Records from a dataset
• • •

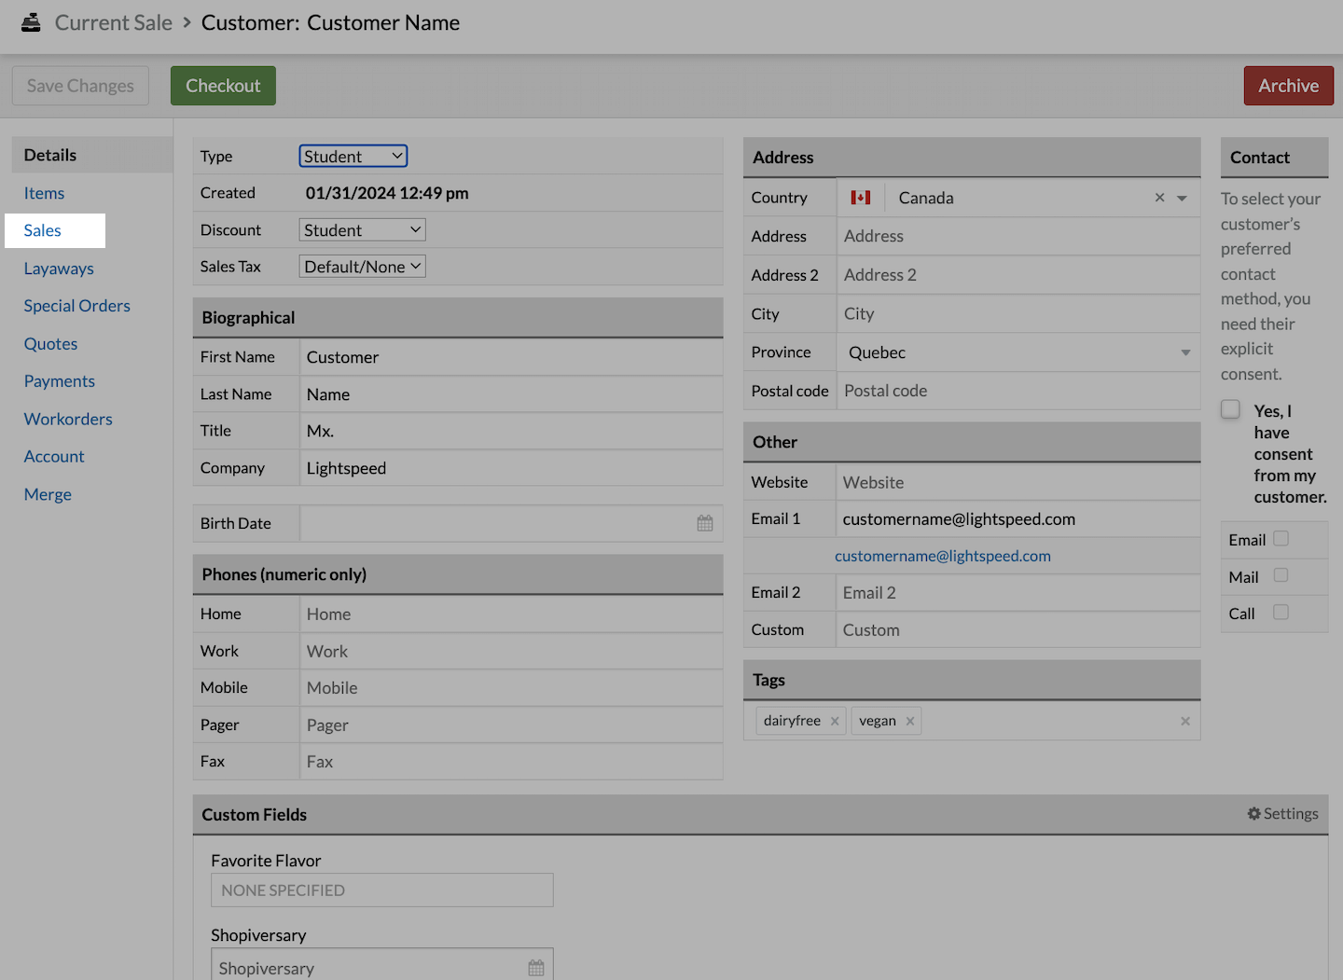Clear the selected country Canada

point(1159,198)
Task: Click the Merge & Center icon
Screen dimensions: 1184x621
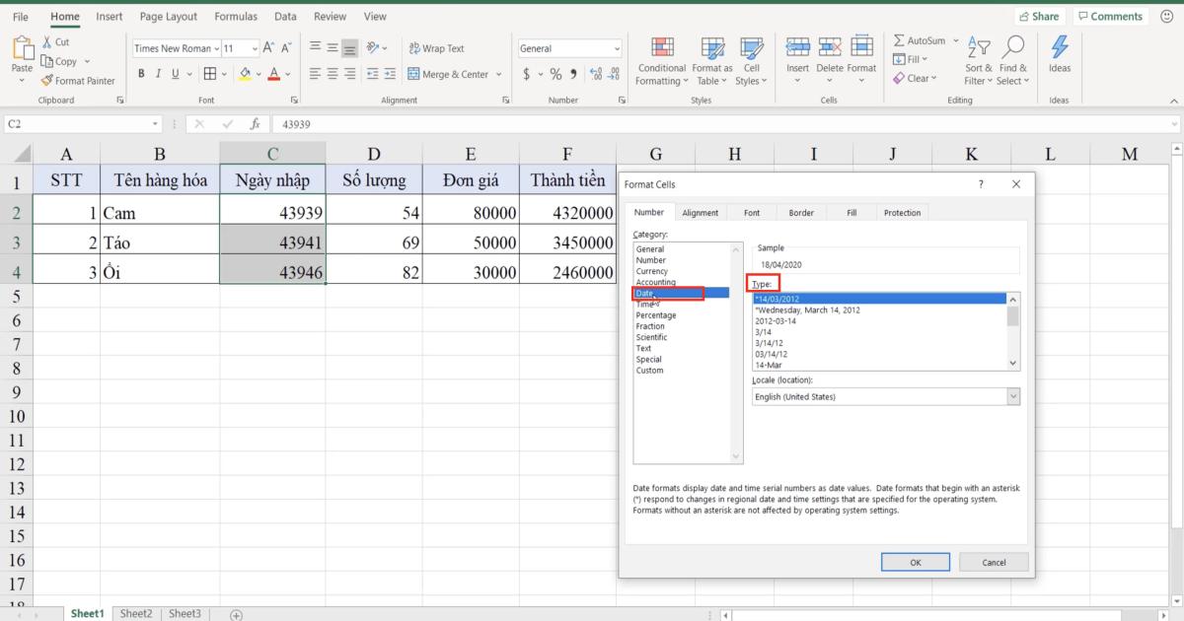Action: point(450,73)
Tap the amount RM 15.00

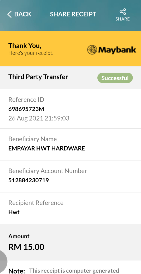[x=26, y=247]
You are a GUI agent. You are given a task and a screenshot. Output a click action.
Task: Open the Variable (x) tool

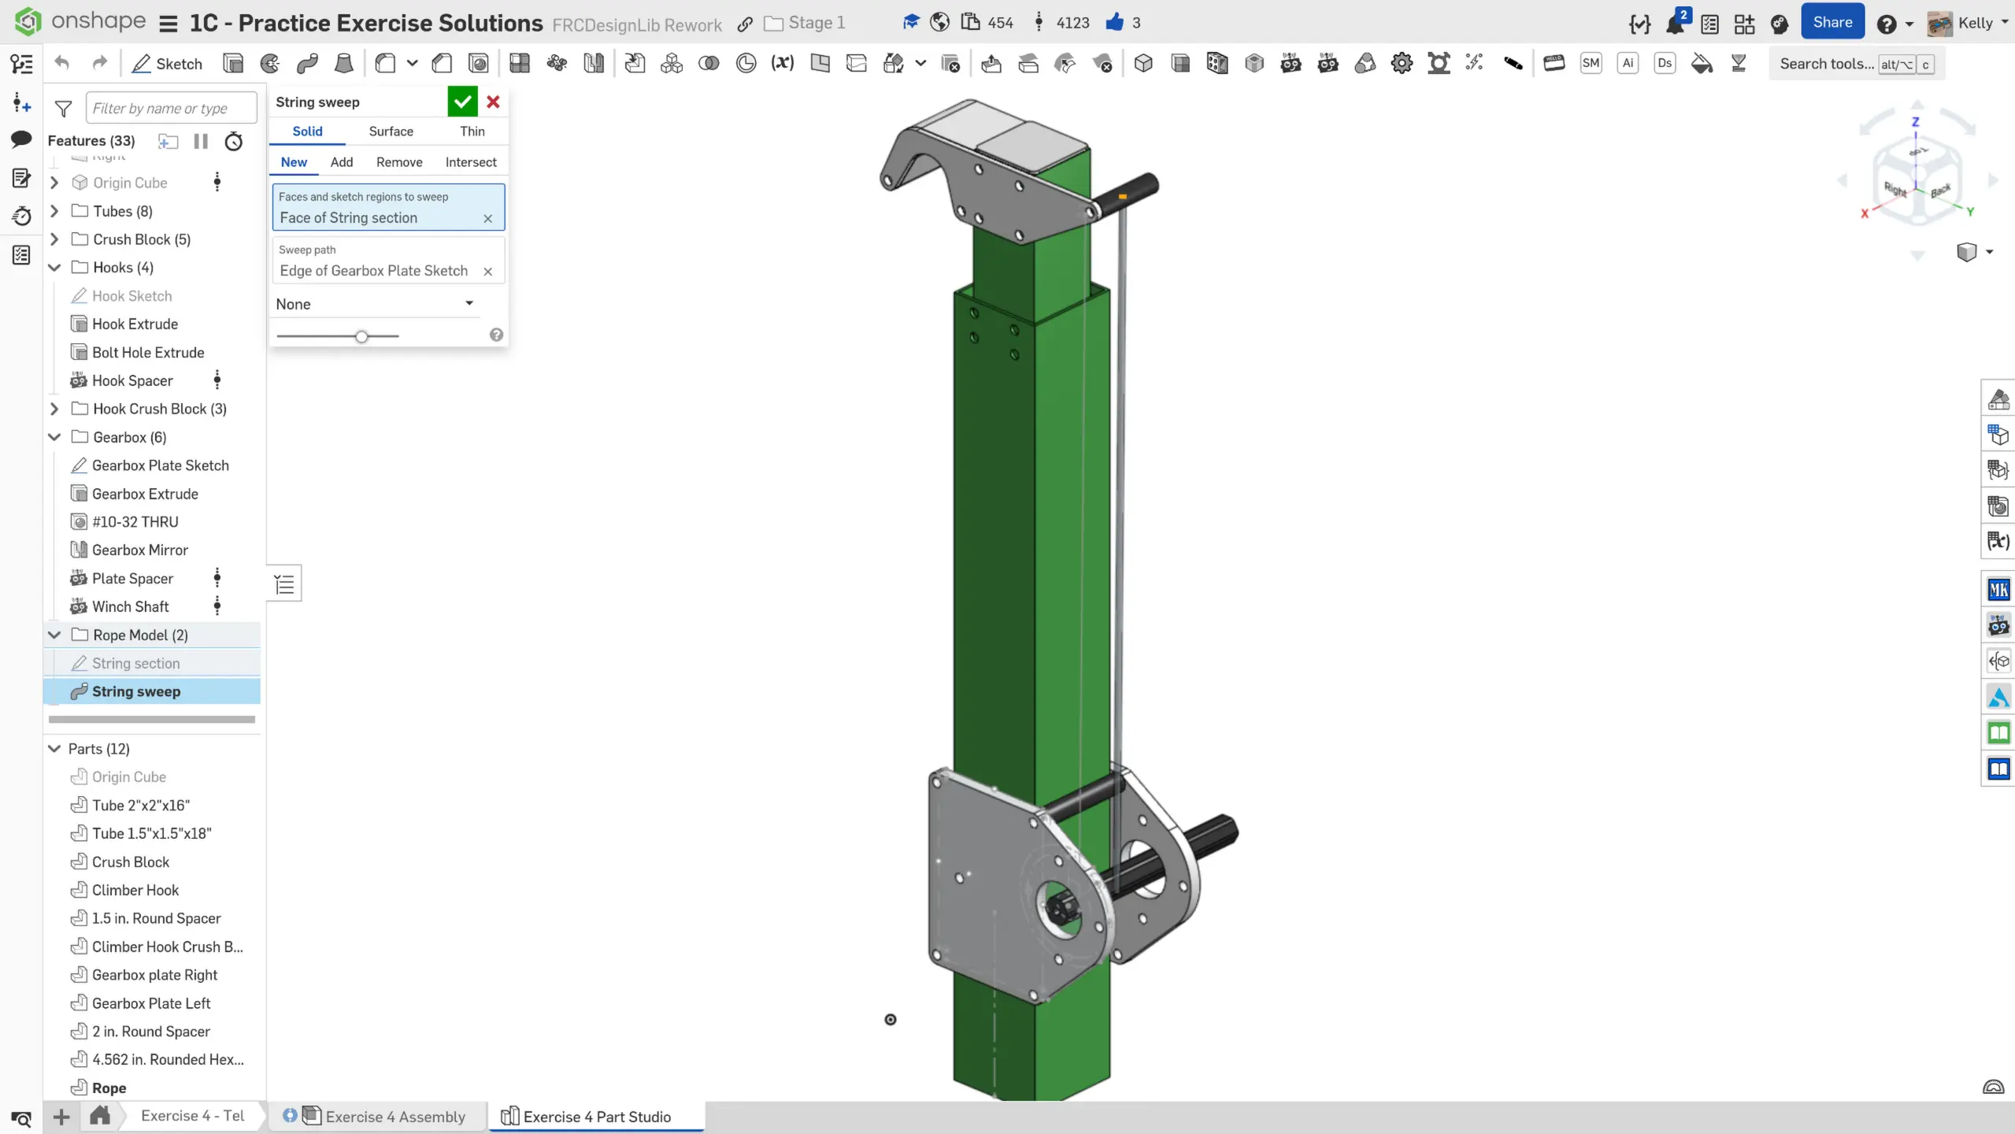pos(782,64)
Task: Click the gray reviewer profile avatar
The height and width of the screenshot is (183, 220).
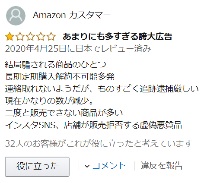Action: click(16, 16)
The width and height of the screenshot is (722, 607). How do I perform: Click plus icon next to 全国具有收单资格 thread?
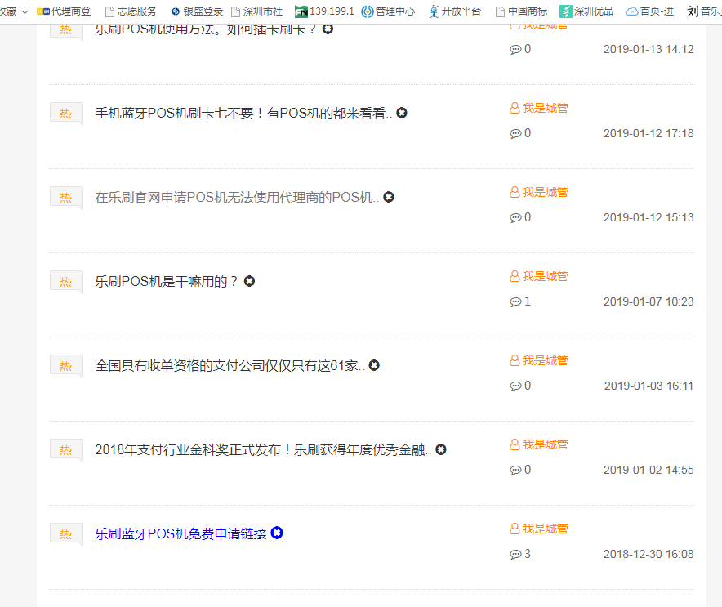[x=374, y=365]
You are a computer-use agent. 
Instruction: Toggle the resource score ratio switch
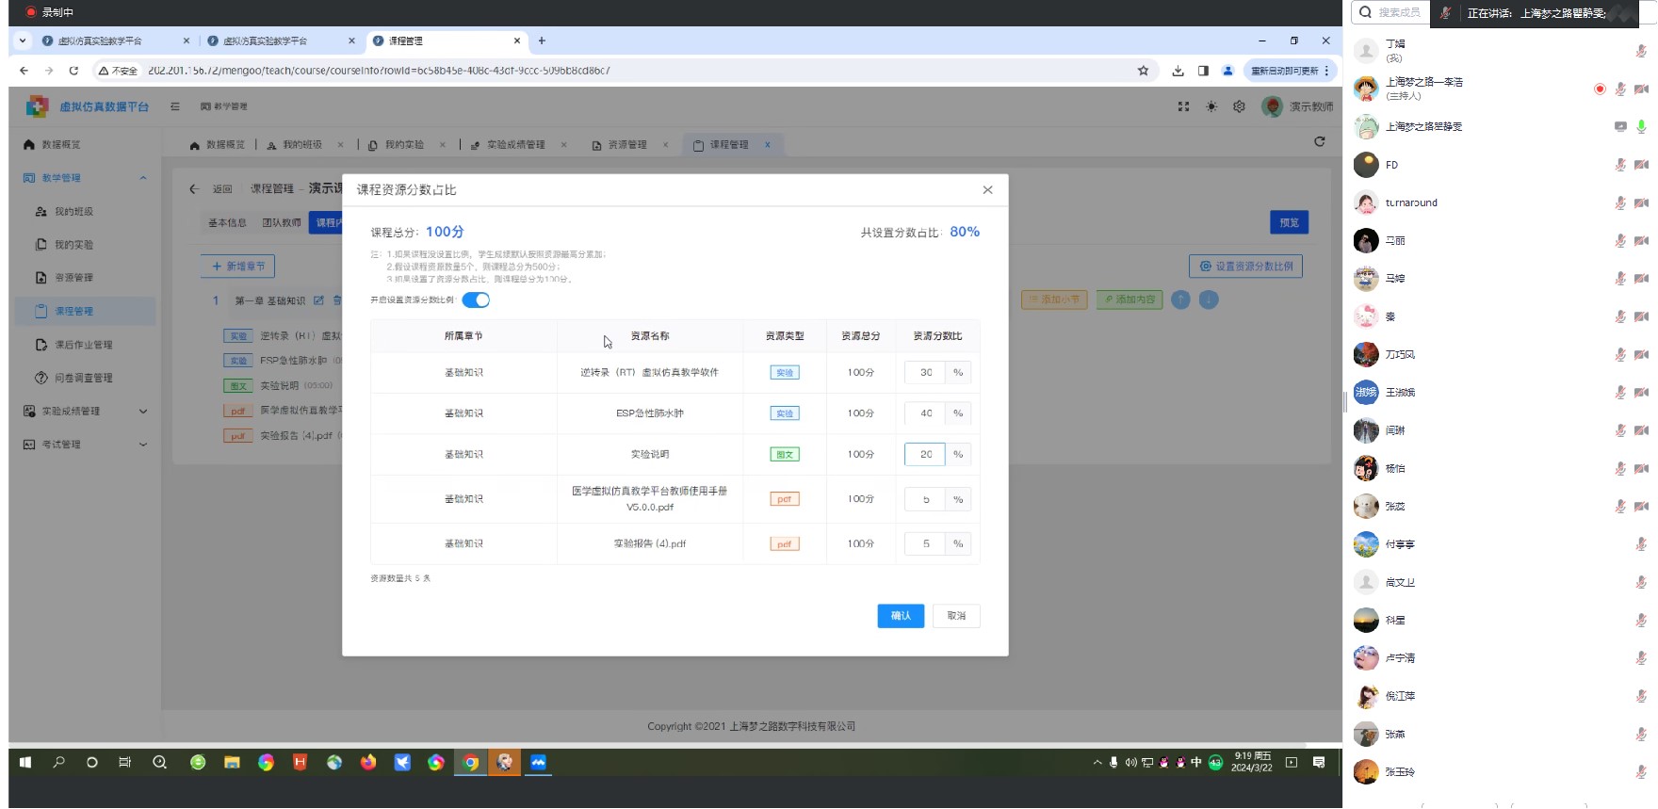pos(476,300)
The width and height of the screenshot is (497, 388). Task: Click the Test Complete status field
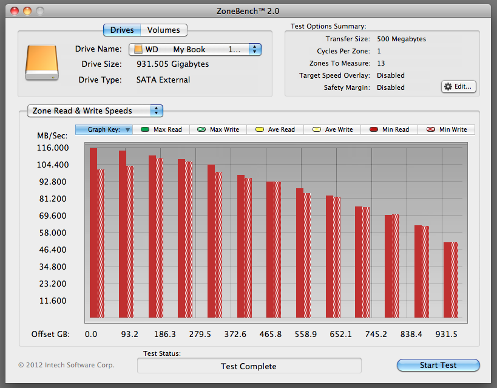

• • •

Copy out everything from "Task: Click the gray reviewer profile avatar" down to the end of the records, changing "screenshot" to "image" and nothing else. Leave the pictures out.

§ Output below
Task: Click the gray reviewer profile avatar
The height and width of the image is (183, 220).
Action: click(16, 16)
The width and height of the image is (722, 607). How do I perform: Click plus icon next to 全国具有收单资格 thread?
[x=374, y=365]
You are a computer-use agent. 
Instruction: Toggle the resource score ratio switch
pos(476,300)
The width and height of the image is (497, 388). Task: Click the Test Complete status field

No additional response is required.